▸ Exercise instructions:
Set down, word for word, each line from the top of the data through the line that has "Habitat (520, 570)"; omit every picture.

▸ Given data:
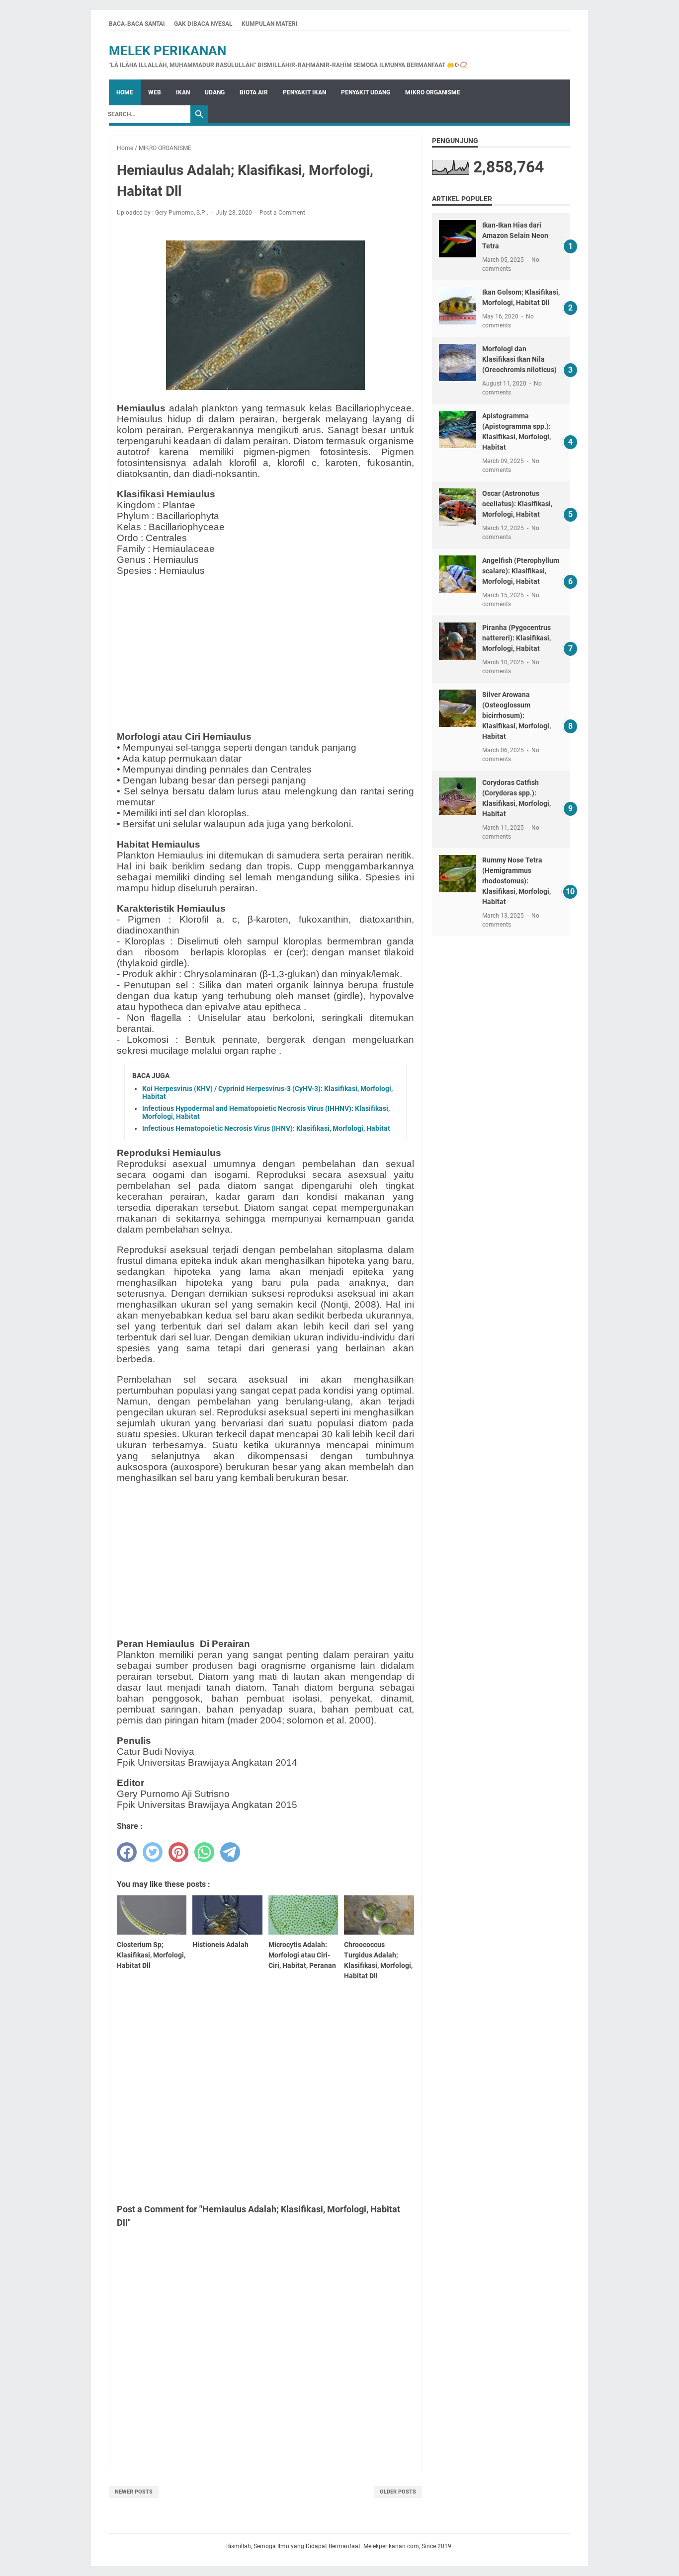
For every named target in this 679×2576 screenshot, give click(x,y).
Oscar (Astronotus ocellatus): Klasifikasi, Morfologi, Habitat (517, 503)
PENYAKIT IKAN (304, 92)
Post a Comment (282, 212)
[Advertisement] (265, 653)
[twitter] (153, 1852)
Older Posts (398, 2492)
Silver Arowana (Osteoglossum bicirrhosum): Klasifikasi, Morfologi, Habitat (516, 715)
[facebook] (127, 1852)
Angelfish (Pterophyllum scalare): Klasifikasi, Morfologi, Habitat (520, 570)
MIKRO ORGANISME (432, 92)
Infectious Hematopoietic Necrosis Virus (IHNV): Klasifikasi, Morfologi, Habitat (266, 1128)
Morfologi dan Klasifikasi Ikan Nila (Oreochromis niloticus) (519, 359)
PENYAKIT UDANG (365, 92)
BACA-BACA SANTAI (137, 23)
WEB (154, 92)
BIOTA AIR (254, 92)
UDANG (215, 92)
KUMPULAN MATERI (270, 23)
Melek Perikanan (167, 50)
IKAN (183, 92)
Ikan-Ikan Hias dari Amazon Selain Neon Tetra (515, 235)
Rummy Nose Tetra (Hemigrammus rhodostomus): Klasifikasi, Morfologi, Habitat (516, 881)
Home (124, 92)
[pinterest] (178, 1852)
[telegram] (230, 1852)
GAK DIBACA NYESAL (203, 23)
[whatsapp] (204, 1852)
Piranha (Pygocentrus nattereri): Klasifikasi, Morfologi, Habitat (516, 638)
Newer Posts (134, 2492)
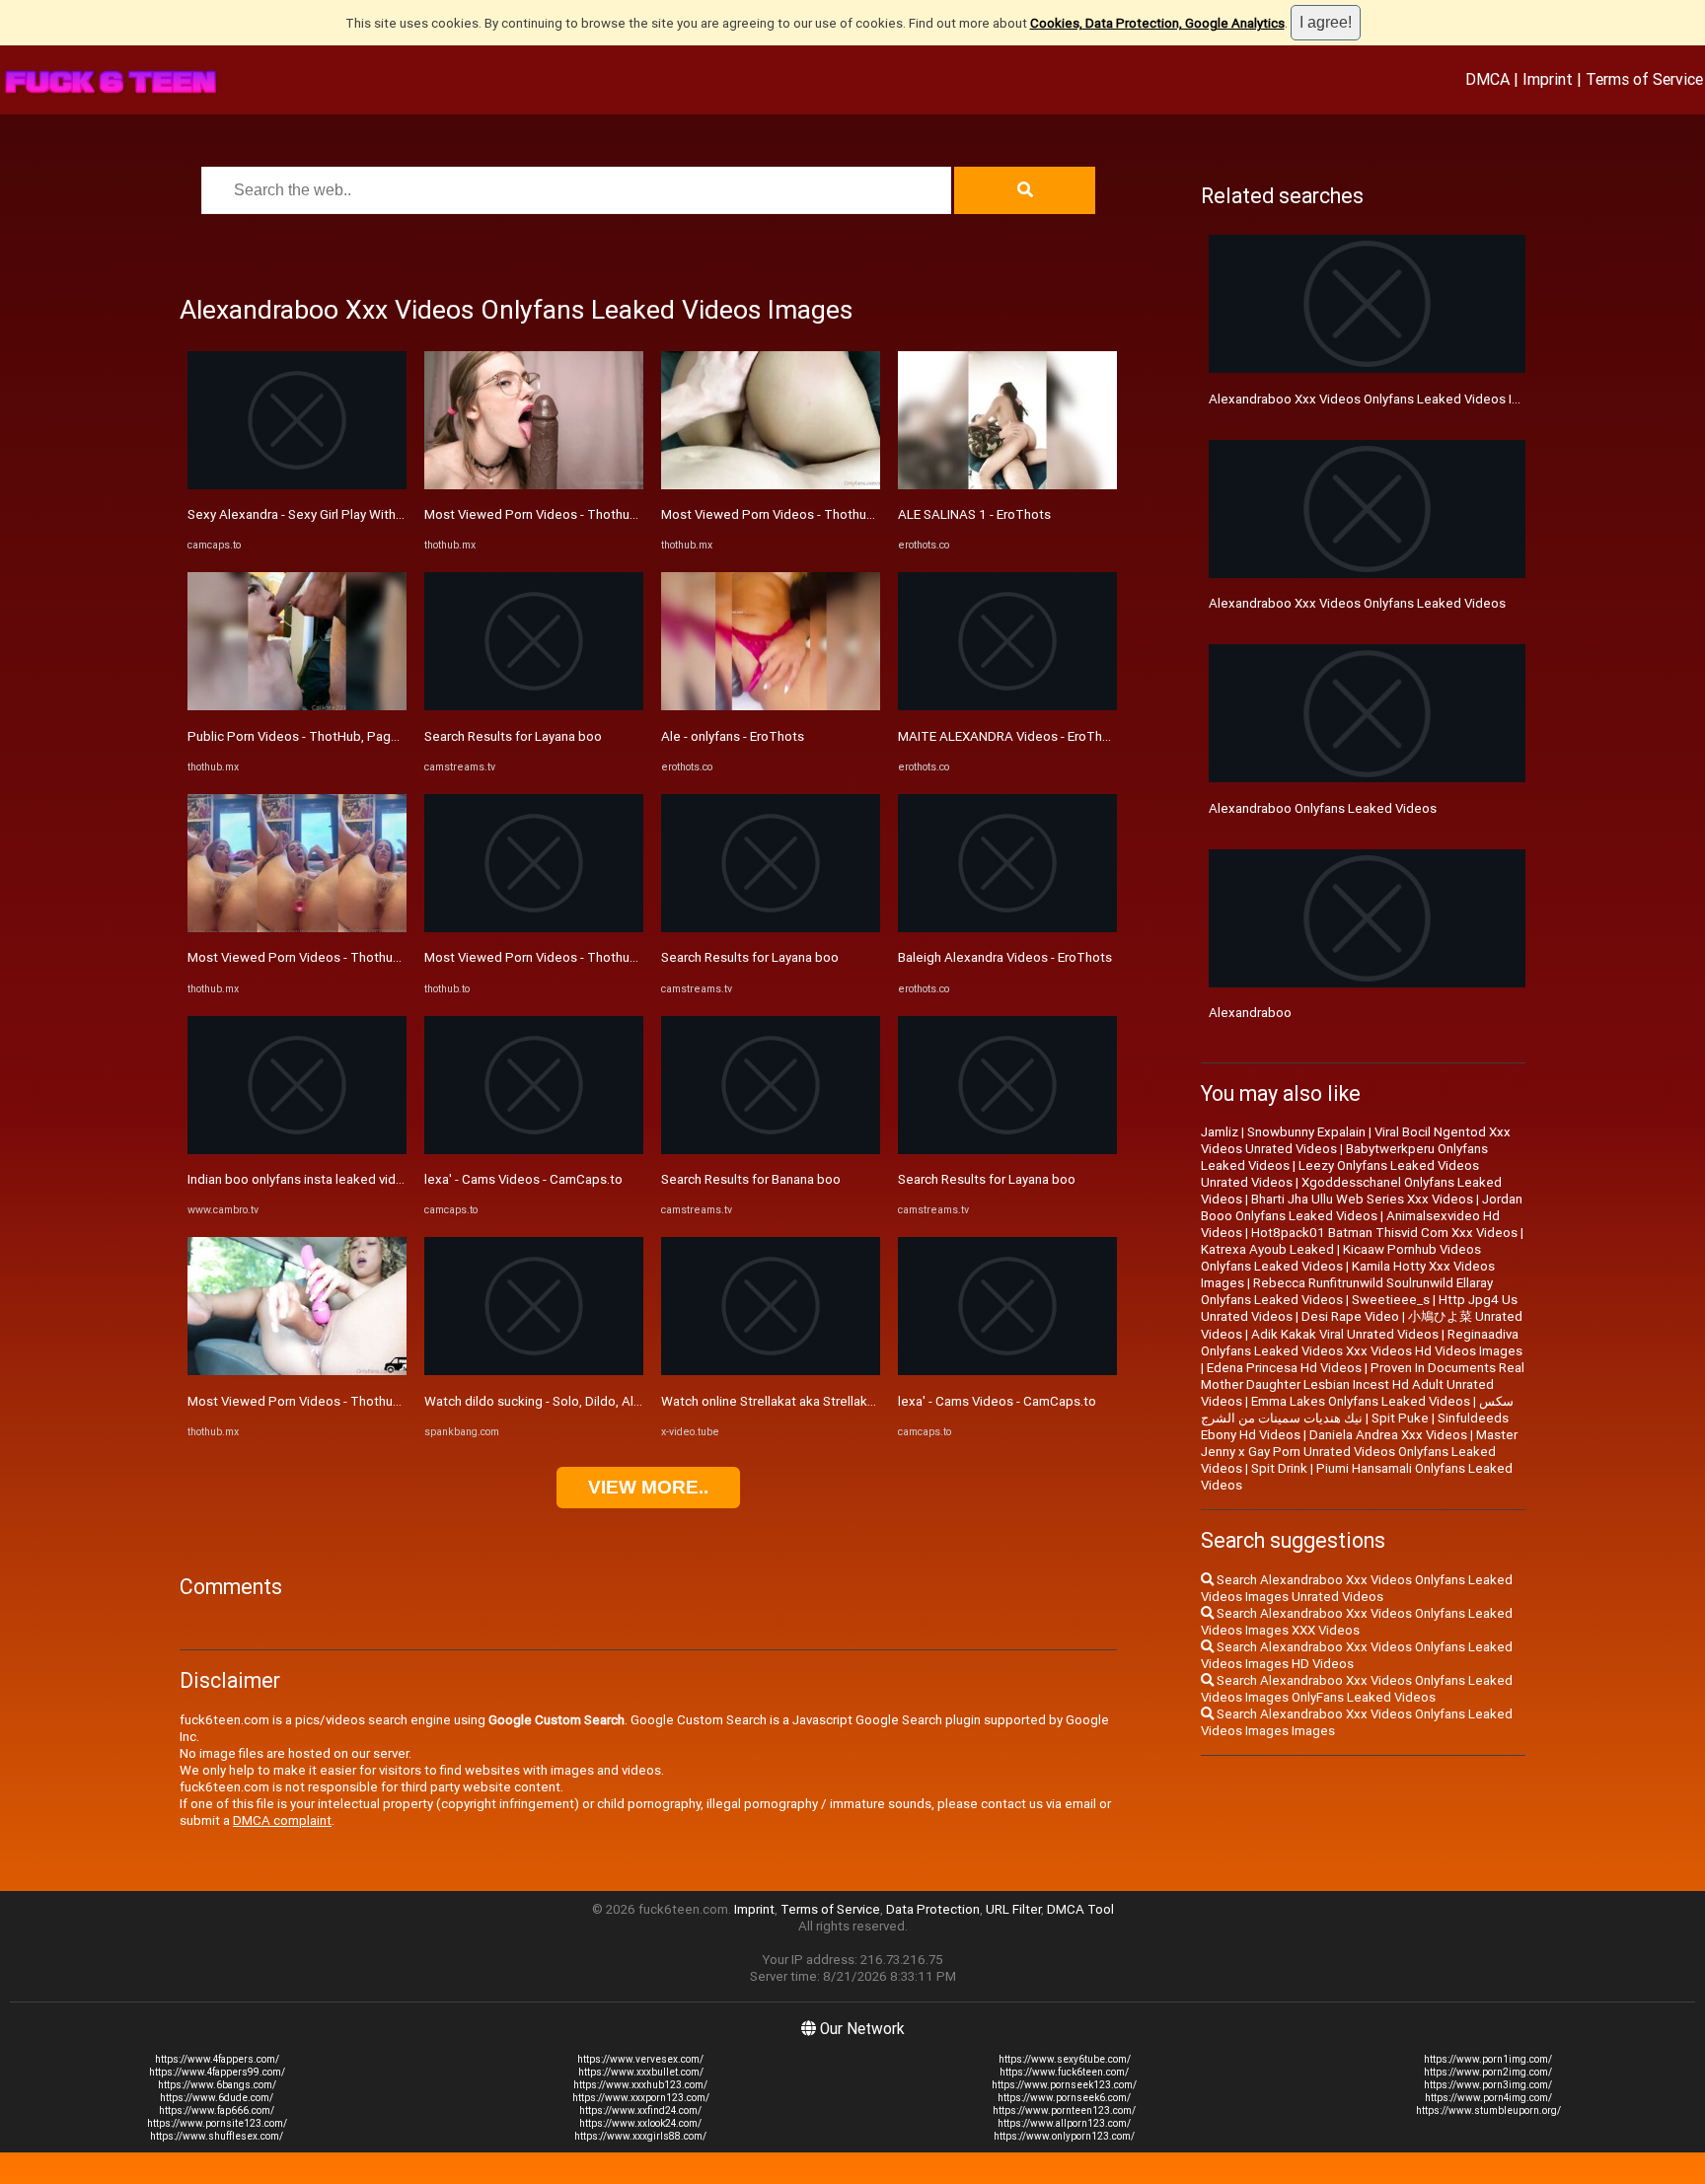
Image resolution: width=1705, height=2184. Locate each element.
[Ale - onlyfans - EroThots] (770, 705)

▸ Solution to the problem:
For every named target in this 679×2576 screenshot, give click(x,y).
Oscar (Astronotus ocellatus): Klasifikasi, Morfologi, Habitat (517, 503)
PENYAKIT IKAN (304, 92)
Post a Comment (282, 212)
[Advertisement] (265, 653)
[twitter] (153, 1852)
Older Posts (398, 2492)
Silver Arowana (Osteoglossum bicirrhosum): Klasifikasi, Morfologi, Habitat (516, 715)
[facebook] (127, 1852)
Angelfish (Pterophyllum scalare): Klasifikasi, Morfologi, Habitat (520, 570)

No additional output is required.